» **What is expected**
In the thread about WAL files, repeat word for word the part from "This table does" up to and including "over a year.".

» **Passage to read**
◇ ◇ ◇

Обсуждение: WAL files containing old and unmodified data?

Поиск
Список
Период
Сортировка

WAL files containing old and unmodified data?

От
Brian Fehrle
Дата:
Hi all,

I have a very active database that generates between 200 and 400 WAL
files that are archived for backups. Yesterday, the average number of
WAL files being generated skyrocketed.

We took a look at some WAL files using the strings command, and notice
quite a bit of data from a specific table with timestamps of last year.
This table does some basic tracking, where a row is inserted, then it's
updated, and after that it's never modified again. So we're having data
appear in our WAL files from rows that haven't (or should not have been)
modified at all in over a year.

We figured that the rows were in fact being updated, so we turned
log_min_duration_statement to 0 for a period of time and monitored all
queries going through, however we never found a single query that could
possibly be updating these pieces of data.

Is there any other reason why a WAL file could contain data that (we
believe) hasn't changed? Or is the fact that it's in the WAL file a
guarantee that the data is either changed or new? Can server processes
such as autovacuum processes cause this behavior? Anywhere else I should
try to look?

Thanks in advance,
- Brian F

Re: WAL files containing old and unmodified data?

От
"Kevin Grittner"
Дата:
Brian Fehrle <brianf@consistentstate.com> wrote:

> I have a very active database that generates between 200 and 400
> WAL files that are archived for backups. Yesterday, the average
> number of WAL files being generated skyrocketed.

◇ ◇ ◇

Item coordinate data:
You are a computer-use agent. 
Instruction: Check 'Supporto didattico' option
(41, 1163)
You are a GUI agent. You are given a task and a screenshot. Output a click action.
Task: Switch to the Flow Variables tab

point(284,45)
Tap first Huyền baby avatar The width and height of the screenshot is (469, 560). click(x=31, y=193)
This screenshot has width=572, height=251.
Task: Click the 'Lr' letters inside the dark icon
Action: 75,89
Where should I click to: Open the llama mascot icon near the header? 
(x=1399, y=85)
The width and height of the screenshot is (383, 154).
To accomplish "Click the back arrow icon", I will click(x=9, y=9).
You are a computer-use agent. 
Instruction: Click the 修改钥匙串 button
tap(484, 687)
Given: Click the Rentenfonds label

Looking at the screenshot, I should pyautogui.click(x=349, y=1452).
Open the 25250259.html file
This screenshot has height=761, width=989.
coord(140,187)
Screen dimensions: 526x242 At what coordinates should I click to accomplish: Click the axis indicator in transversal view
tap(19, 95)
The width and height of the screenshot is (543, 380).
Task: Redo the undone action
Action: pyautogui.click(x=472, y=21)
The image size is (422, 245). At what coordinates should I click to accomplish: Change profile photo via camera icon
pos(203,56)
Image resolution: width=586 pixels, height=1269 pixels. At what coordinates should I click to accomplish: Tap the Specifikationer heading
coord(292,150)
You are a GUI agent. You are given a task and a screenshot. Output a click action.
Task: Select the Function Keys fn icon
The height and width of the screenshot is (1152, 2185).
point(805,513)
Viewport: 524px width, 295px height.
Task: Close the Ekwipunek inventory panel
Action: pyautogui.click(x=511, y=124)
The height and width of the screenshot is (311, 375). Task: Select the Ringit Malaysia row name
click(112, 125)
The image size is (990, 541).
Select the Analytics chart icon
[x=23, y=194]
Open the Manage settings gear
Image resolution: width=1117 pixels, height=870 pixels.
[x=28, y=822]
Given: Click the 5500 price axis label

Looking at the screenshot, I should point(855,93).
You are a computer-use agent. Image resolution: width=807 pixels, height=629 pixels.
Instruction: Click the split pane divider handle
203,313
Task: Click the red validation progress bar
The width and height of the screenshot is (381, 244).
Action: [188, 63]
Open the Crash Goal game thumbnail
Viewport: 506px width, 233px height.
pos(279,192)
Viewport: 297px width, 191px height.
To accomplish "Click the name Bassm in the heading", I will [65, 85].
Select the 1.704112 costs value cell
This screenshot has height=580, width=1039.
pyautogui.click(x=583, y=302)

◇ ◇ ◇

» **Task answer**
This table does some basic tracking, where a row is inserted, then it's
updated, and after that it's never modified again. So we're having data
appear in our WAL files from rows that haven't (or should not have been)
modified at all in over a year.